TRECHO DO TEXTO:
Um engenhoso livro de pouco mais de 100 páginas. Um ex professor ( meu Deus, às vezes me sinto cansado desses livros que têm sempre um professor, um escritor ou um psicólogo, livros feitos para a turminha ), como dizia, um ex professor acorda em Lisboa e ele não sabe como apareceu lá se antes estava na Holanda. Então ele também não entende se ele é ele mesmo e notamos que o livro é um tipo de homenagem torta à Fernando Pessoa e a Portugal. ------------------ Ele recorda, ele surge lá e cá e embarca em um navio com umas poucas pessoas. Para onde vai o navio? Quem são esses companheiros de viagem? Não é fácil encontrar este livro e se voce vai o ler não leia daqui para frente. --------------- Ele morreu e Portugal, fim da Europa, é o além. No barco vão os mortos, que contam como morreram. Mortos, eles permanecem aqueles que estavam a morrer e então chegam ao Brasil, ao Pará, inferno? Fim do Mundo. Nesse momento o livro se revela e faz todo sentido, engenhoso, o narrador morreu e é outro pois é morto. Metafísico Nooteboom sempre é. Eis a vida pós morte, memória do pré além, além que é umidade e calor sem fim. Metamorfose física. Cinzas. E fim.------------- Mais não conto.

RITUAIS DE CEES NOOTEBOOM

   Acho que li uns 4 ou 5 livros desse autor holandês. Gostei de todos. Mas este, se eu o tivesse escrito teria vergonha. Este romance, lançado no meio dos anos 90, segue todos os chavões da literatura existencial, fria, "maldita", da época e das épocas passadas.
   O livro não descreve cenas, apenas estados de espírito, claro, e falas, falas que são lamentáveis, uma macarronada azeda que mistura existencialismo adolescente com niilismo banal, e, tudo isso, desaguando em uma "japonezice" jeca. Somos obrigados, obrigados?, a acompanhar a vida de um holandês rico que tem como único motivo de vida a caça às mulheres. As cenas de sexo são tristes e brochantes, os pensamentos do personagem óbvios. Tudo dentro daquele estilo "fim dos tempos"...argh
  Ele encontra dois solitários, um que nega todo sentido da vida, e um outro que é budista. Não, a coisa não melhora, temos mais do mesmo, uma chuva torrencial de chavões.
  Temo agora reler Cees Nooteboom. Será que ele sempre foi tão ruim e eu me enganei? Ou será que superei faz muito tempo esse mundinho de pessoas movidas a Sartre e whisquinho?

INSTRUÇÕES DA TAREFA: Segundo o texto, por que quem escreve diria ter vergonha se fosse o autor do romance "Rituais"? Responda em uma a três frases. As linhas a seguir não têm relação com o texto.

MATERIAL COLETADO:
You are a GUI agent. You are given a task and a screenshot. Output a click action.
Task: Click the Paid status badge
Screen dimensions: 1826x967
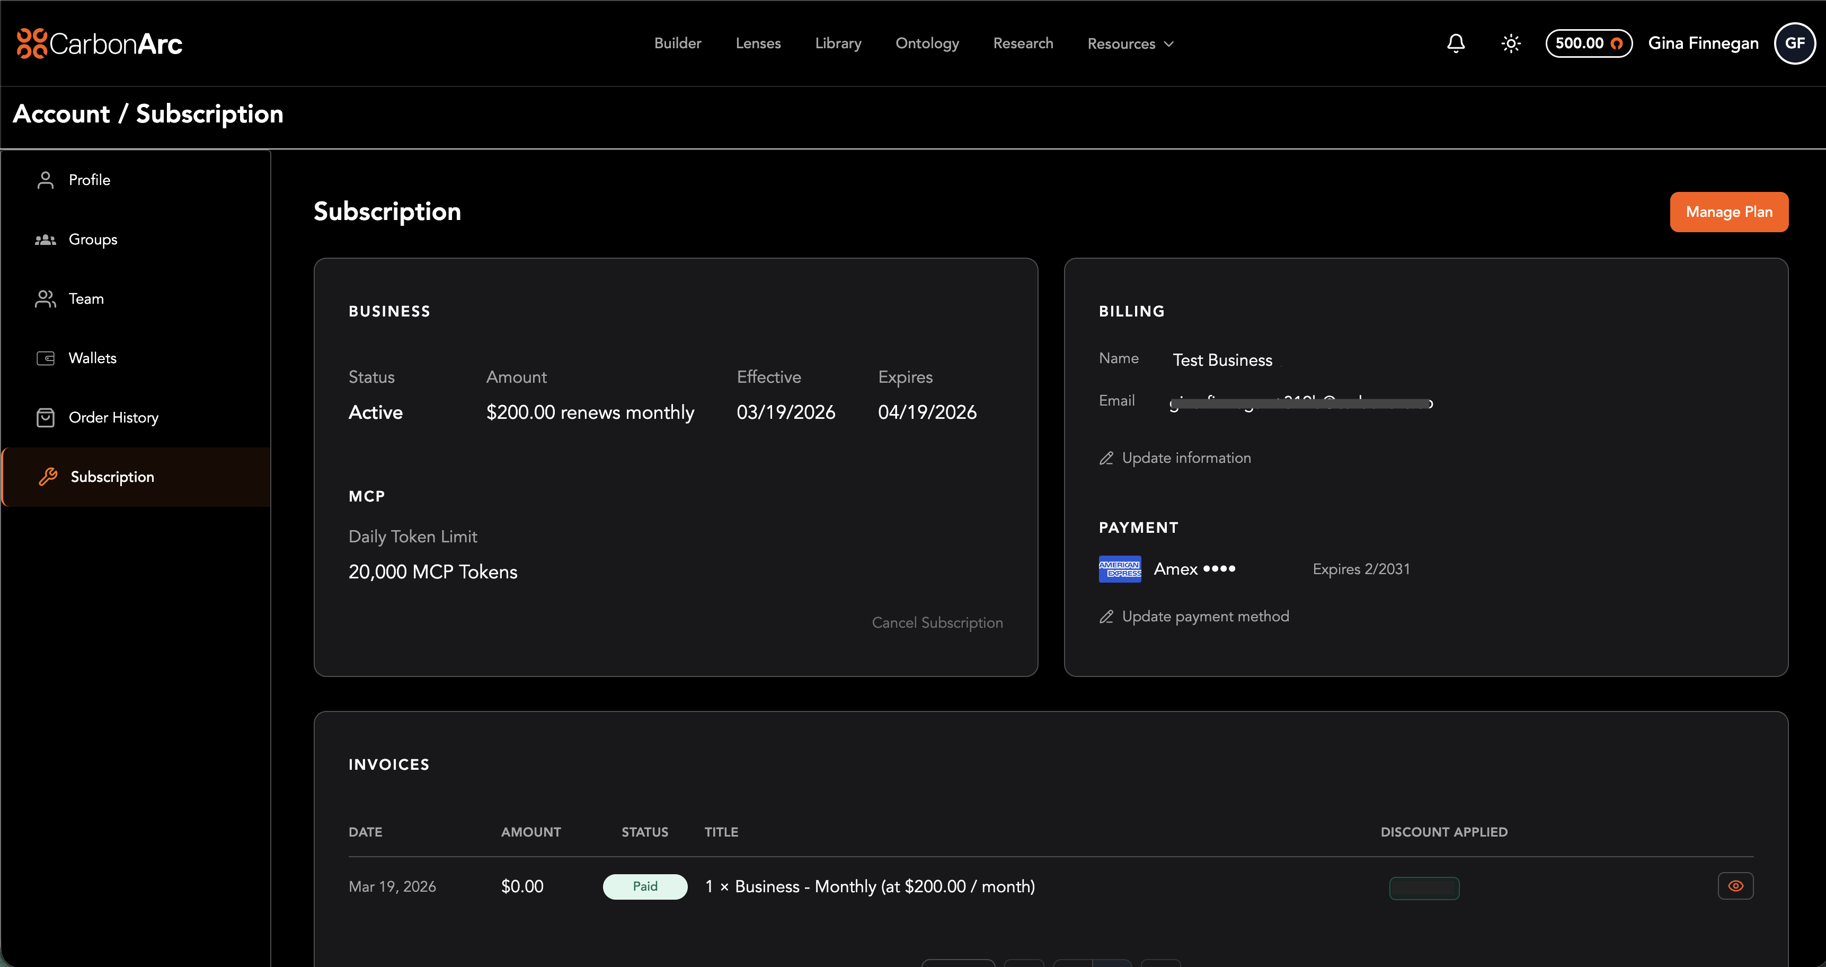644,886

RESULTADO: Porque o romance segue todos os chavões da literatura existencial, fria e "maldita" da época em que foi lançado, em meados dos anos 90, e das épocas passadas.